TCI proved to be so efficient at making cheap steel that a post-merger internal tariff (the 'Pittsburgh Tariff') was levied by U. S. Steel from 1909 on all steel coming out of the Birmingham region. This was an effort to negate the competitive edge of Birmingham steel over U.S. Steel's own Pittsburgh product.

TCI's independence as a separate legal entity from its parent corporation ended in 1952, a century after the founding of the Sewanee Furnace Company, when it became the Tennessee Coal & Iron Division of U. S. Steel. The memory of the historic importance of TCI was not lost when a short book to celebrate the Tennessee Company's centenary was published by U. S. Steel in 1960: Biography of a Business. Stagnation and decline began in 1962 when a majority of the mines in the Birmingham region were closed as domestic ores and coal were superseded by cheaper foreign products, especially from Venezuela. The 1970s and 80s brought about a downsizing and eventual consolidation of the Fairfield and Ensley works, mirroring the general decline of heavy industry in the US throughout those decades.

==Current operations==

The last relic of the Tennessee Coal, Iron and Railroad Company, the Fairfield Plant, continues to be operated by U. S. Steel as one of its five integrated steel mills in the US. It is the largest steel-making plant in Alabama, employing 2,000 workers as of September 2006, down from a peak of 45,000 during World War II. With a single blast furnace and three basic oxygen process furnaces, amongst other various mills and production facilities, the plant produces 2.4 million tons of raw steel per annum and 640,000 tons of seamless tubular and sheet products, mainly for purchase by the booming oil industry.

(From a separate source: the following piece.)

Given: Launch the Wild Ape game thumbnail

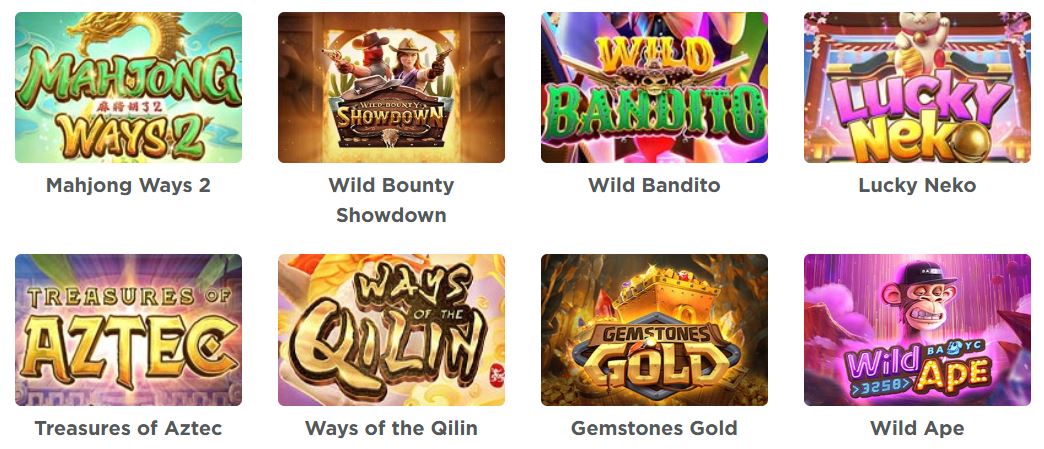Looking at the screenshot, I should point(917,330).
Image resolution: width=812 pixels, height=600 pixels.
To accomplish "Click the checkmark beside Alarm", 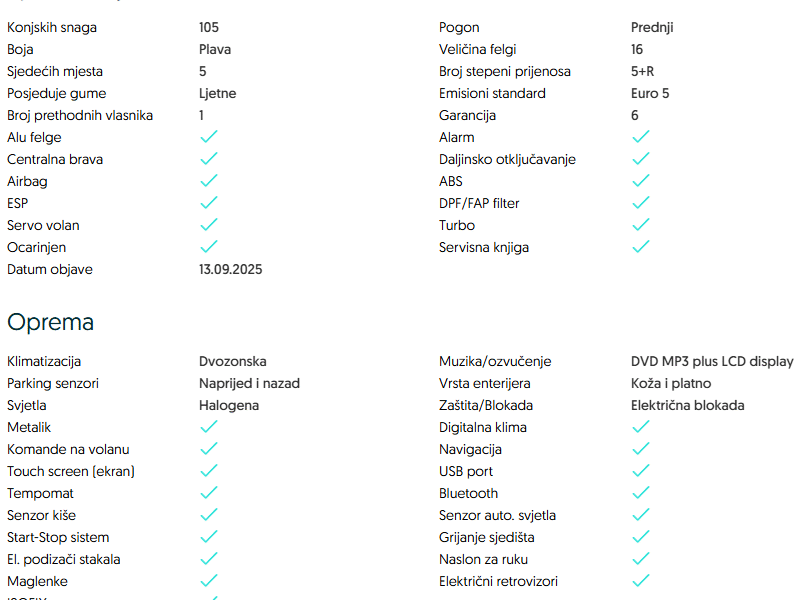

August 17, 2015, U. S. Steel President and CEO Mario Longhi announced, "We have determined that the permanent shut-down of the Fairfield Works blast furnace, steelmaking and most of the finishing operations is necessary." The decision does not impact Fairfield Tubular Operations or the electric arc furnace (EAF) construction project. 1,600 workers were laid off by November 17, 2015.